Start of Source information

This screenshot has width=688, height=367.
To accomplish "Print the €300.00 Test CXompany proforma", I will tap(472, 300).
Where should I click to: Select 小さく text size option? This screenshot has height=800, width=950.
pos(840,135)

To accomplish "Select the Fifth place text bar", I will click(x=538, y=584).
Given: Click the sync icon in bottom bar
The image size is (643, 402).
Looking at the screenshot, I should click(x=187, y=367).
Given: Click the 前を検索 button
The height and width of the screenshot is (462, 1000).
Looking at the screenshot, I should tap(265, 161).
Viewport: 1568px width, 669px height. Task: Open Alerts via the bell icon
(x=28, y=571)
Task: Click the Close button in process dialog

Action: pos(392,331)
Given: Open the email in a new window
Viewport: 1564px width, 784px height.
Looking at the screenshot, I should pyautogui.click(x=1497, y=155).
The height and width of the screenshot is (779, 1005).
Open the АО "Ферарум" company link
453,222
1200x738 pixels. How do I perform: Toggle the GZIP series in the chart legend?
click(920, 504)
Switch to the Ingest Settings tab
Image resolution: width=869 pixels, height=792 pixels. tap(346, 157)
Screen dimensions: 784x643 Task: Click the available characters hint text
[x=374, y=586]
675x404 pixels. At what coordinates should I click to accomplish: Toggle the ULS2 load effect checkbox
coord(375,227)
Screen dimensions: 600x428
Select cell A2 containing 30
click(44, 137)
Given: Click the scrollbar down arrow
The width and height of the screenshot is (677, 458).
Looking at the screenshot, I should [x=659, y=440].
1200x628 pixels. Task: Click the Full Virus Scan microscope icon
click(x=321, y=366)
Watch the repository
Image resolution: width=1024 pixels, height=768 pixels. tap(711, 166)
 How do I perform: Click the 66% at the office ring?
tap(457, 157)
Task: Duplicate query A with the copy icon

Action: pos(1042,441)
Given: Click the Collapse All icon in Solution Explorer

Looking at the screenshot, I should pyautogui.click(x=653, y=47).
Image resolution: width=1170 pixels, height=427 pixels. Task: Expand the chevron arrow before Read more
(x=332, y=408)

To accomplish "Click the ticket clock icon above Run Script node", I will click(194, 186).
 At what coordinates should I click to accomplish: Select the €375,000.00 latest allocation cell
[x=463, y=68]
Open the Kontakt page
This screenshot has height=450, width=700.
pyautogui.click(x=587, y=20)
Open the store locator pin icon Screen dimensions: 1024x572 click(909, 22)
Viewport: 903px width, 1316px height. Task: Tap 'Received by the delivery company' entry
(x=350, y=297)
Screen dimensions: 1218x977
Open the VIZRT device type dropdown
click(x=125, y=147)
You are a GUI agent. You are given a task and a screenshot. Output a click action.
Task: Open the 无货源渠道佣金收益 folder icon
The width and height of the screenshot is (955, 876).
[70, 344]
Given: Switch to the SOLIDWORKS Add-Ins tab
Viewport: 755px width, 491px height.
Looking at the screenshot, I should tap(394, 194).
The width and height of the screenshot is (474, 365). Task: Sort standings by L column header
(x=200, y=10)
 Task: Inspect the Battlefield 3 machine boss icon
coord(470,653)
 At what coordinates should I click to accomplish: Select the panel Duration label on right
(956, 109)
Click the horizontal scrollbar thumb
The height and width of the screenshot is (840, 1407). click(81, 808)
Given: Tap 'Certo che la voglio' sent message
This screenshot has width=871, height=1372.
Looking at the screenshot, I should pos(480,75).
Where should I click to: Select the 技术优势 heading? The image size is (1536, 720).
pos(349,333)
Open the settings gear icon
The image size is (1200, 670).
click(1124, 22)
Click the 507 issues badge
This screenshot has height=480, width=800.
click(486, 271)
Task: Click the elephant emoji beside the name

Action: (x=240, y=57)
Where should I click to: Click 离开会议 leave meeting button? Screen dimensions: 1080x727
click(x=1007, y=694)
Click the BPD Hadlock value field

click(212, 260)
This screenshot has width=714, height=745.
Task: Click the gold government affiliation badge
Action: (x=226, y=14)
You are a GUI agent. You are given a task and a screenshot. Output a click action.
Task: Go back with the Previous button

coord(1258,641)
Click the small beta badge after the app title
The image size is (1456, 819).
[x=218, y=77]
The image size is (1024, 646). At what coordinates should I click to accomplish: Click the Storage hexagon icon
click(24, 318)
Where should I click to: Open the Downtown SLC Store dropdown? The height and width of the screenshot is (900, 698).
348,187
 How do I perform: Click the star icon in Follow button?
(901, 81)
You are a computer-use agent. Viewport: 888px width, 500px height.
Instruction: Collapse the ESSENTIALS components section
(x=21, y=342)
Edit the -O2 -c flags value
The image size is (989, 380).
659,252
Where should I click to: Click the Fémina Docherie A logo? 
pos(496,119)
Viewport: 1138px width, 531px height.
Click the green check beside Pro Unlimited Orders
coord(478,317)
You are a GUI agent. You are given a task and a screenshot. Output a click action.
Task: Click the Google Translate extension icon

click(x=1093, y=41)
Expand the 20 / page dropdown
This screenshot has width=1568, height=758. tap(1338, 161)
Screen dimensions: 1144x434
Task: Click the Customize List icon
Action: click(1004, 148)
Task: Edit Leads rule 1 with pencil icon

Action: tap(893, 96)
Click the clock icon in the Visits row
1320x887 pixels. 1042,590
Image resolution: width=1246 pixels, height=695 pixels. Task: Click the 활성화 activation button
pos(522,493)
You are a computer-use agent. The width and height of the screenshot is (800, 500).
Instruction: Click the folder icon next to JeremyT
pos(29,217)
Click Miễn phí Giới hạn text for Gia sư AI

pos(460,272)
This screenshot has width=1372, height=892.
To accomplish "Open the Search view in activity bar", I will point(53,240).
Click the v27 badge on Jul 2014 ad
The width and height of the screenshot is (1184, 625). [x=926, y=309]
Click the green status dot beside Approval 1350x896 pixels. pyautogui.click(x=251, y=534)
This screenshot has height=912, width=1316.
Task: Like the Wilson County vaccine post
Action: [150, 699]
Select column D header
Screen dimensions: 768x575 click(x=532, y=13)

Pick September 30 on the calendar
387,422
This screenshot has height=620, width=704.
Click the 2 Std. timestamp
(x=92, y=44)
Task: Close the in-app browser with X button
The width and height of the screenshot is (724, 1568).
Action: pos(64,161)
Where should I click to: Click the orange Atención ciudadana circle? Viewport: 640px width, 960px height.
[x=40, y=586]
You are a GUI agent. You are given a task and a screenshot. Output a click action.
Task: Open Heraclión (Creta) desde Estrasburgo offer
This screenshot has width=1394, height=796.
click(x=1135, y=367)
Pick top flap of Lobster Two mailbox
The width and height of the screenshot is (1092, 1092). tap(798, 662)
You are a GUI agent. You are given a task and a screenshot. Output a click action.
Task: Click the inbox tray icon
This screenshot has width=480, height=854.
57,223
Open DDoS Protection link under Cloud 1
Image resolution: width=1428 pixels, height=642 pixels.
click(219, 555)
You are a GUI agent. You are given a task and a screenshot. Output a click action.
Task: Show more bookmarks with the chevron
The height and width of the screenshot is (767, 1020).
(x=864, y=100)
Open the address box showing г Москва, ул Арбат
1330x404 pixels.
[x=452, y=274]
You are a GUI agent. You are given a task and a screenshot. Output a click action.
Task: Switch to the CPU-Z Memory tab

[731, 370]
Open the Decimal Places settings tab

End of Source information

## [Exercise brief]
Look at the entries above. Then set all of them down again exactly.

## [Solution for this problem]
This screenshot has width=688, height=367.
To accomplish "Print the €300.00 Test CXompany proforma", I will tap(472, 300).
Where should I click to: Select 小さく text size option? This screenshot has height=800, width=950.
pos(840,135)

To accomplish "Select the Fifth place text bar", I will click(x=538, y=584).
Given: Click the sync icon in bottom bar
The image size is (643, 402).
Looking at the screenshot, I should click(x=187, y=367).
Given: Click the 前を検索 button
The height and width of the screenshot is (462, 1000).
Looking at the screenshot, I should tap(265, 161).
Viewport: 1568px width, 669px height. Task: Open Alerts via the bell icon
(x=28, y=571)
Task: Click the Close button in process dialog

Action: pos(392,331)
Given: Open the email in a new window
Viewport: 1564px width, 784px height.
Looking at the screenshot, I should pyautogui.click(x=1497, y=155).
The height and width of the screenshot is (779, 1005).
Open the АО "Ферарум" company link
453,222
1200x738 pixels. How do I perform: Toggle the GZIP series in the chart legend?
click(920, 504)
Switch to the Ingest Settings tab
Image resolution: width=869 pixels, height=792 pixels. tap(346, 157)
Screen dimensions: 784x643 Task: Click the available characters hint text
[x=374, y=586]
675x404 pixels. At what coordinates should I click to accomplish: Toggle the ULS2 load effect checkbox
coord(375,227)
Screen dimensions: 600x428
Select cell A2 containing 30
click(44, 137)
Given: Click the scrollbar down arrow
The width and height of the screenshot is (677, 458).
Looking at the screenshot, I should [x=659, y=440].
1200x628 pixels. Task: Click the Full Virus Scan microscope icon
click(x=321, y=366)
Watch the repository
Image resolution: width=1024 pixels, height=768 pixels. tap(711, 166)
 How do I perform: Click the 66% at the office ring?
tap(457, 157)
Task: Duplicate query A with the copy icon

Action: pos(1042,441)
Given: Click the Collapse All icon in Solution Explorer

Looking at the screenshot, I should pyautogui.click(x=653, y=47).
Image resolution: width=1170 pixels, height=427 pixels. Task: Expand the chevron arrow before Read more
(x=332, y=408)

To accomplish "Click the ticket clock icon above Run Script node", I will click(194, 186).
 At what coordinates should I click to accomplish: Select the €375,000.00 latest allocation cell
[x=463, y=68]
Open the Kontakt page
This screenshot has height=450, width=700.
pyautogui.click(x=587, y=20)
Open the store locator pin icon Screen dimensions: 1024x572 click(909, 22)
Viewport: 903px width, 1316px height. Task: Tap 'Received by the delivery company' entry
(x=350, y=297)
Screen dimensions: 1218x977
Open the VIZRT device type dropdown
click(x=125, y=147)
You are a GUI agent. You are given a task and a screenshot. Output a click action.
Task: Open the 无货源渠道佣金收益 folder icon
The width and height of the screenshot is (955, 876).
[70, 344]
Given: Switch to the SOLIDWORKS Add-Ins tab
Viewport: 755px width, 491px height.
Looking at the screenshot, I should tap(394, 194).
The width and height of the screenshot is (474, 365). Task: Sort standings by L column header
(x=200, y=10)
 Task: Inspect the Battlefield 3 machine boss icon
coord(470,653)
 At what coordinates should I click to accomplish: Select the panel Duration label on right
(956, 109)
Click the horizontal scrollbar thumb
The height and width of the screenshot is (840, 1407). click(81, 808)
Given: Tap 'Certo che la voglio' sent message
This screenshot has width=871, height=1372.
Looking at the screenshot, I should pos(480,75).
Where should I click to: Select the 技术优势 heading? The image size is (1536, 720).
pos(349,333)
Open the settings gear icon
The image size is (1200, 670).
click(1124, 22)
Click the 507 issues badge
This screenshot has height=480, width=800.
click(486, 271)
Task: Click the elephant emoji beside the name

Action: (x=240, y=57)
Where should I click to: Click 离开会议 leave meeting button? Screen dimensions: 1080x727
click(x=1007, y=694)
Click the BPD Hadlock value field

click(212, 260)
This screenshot has width=714, height=745.
Task: Click the gold government affiliation badge
Action: (x=226, y=14)
You are a GUI agent. You are given a task and a screenshot. Output a click action.
Task: Go back with the Previous button

coord(1258,641)
Click the small beta badge after the app title
The image size is (1456, 819).
[x=218, y=77]
The image size is (1024, 646). At what coordinates should I click to accomplish: Click the Storage hexagon icon
click(24, 318)
Where should I click to: Open the Downtown SLC Store dropdown? The height and width of the screenshot is (900, 698).
348,187
 How do I perform: Click the star icon in Follow button?
(901, 81)
You are a computer-use agent. Viewport: 888px width, 500px height.
Instruction: Collapse the ESSENTIALS components section
(x=21, y=342)
Edit the -O2 -c flags value
The image size is (989, 380).
659,252
Where should I click to: Click the Fémina Docherie A logo? 
pos(496,119)
Viewport: 1138px width, 531px height.
Click the green check beside Pro Unlimited Orders
coord(478,317)
You are a GUI agent. You are given a task and a screenshot. Output a click action.
Task: Click the Google Translate extension icon

click(x=1093, y=41)
Expand the 20 / page dropdown
This screenshot has width=1568, height=758. tap(1338, 161)
Screen dimensions: 1144x434
Task: Click the Customize List icon
Action: click(1004, 148)
Task: Edit Leads rule 1 with pencil icon

Action: tap(893, 96)
Click the clock icon in the Visits row
1320x887 pixels. 1042,590
Image resolution: width=1246 pixels, height=695 pixels. Task: Click the 활성화 activation button
pos(522,493)
You are a computer-use agent. The width and height of the screenshot is (800, 500).
Instruction: Click the folder icon next to JeremyT
pos(29,217)
Click Miễn phí Giới hạn text for Gia sư AI

pos(460,272)
This screenshot has width=1372, height=892.
To accomplish "Open the Search view in activity bar", I will point(53,240).
Click the v27 badge on Jul 2014 ad
The width and height of the screenshot is (1184, 625). [x=926, y=309]
Click the green status dot beside Approval 1350x896 pixels. pyautogui.click(x=251, y=534)
This screenshot has height=912, width=1316.
Task: Like the Wilson County vaccine post
Action: [150, 699]
Select column D header
Screen dimensions: 768x575 click(x=532, y=13)

Pick September 30 on the calendar
387,422
This screenshot has height=620, width=704.
Click the 2 Std. timestamp
(x=92, y=44)
Task: Close the in-app browser with X button
The width and height of the screenshot is (724, 1568).
Action: pos(64,161)
Where should I click to: Click the orange Atención ciudadana circle? Viewport: 640px width, 960px height.
[x=40, y=586]
You are a GUI agent. You are given a task and a screenshot. Output a click action.
Task: Open Heraclión (Creta) desde Estrasburgo offer
This screenshot has width=1394, height=796.
click(x=1135, y=367)
Pick top flap of Lobster Two mailbox
The width and height of the screenshot is (1092, 1092). tap(798, 662)
You are a GUI agent. You are given a task and a screenshot. Output a click action.
Task: Click the inbox tray icon
This screenshot has width=480, height=854.
57,223
Open DDoS Protection link under Cloud 1
Image resolution: width=1428 pixels, height=642 pixels.
click(219, 555)
You are a GUI agent. You are given a task and a screenshot. Output a click action.
Task: Show more bookmarks with the chevron
The height and width of the screenshot is (767, 1020).
(x=864, y=100)
Open the address box showing г Москва, ул Арбат
1330x404 pixels.
[x=452, y=274]
You are a GUI agent. You are given a task and a screenshot. Output a click action.
Task: Switch to the CPU-Z Memory tab

[731, 370]
Open the Decimal Places settings tab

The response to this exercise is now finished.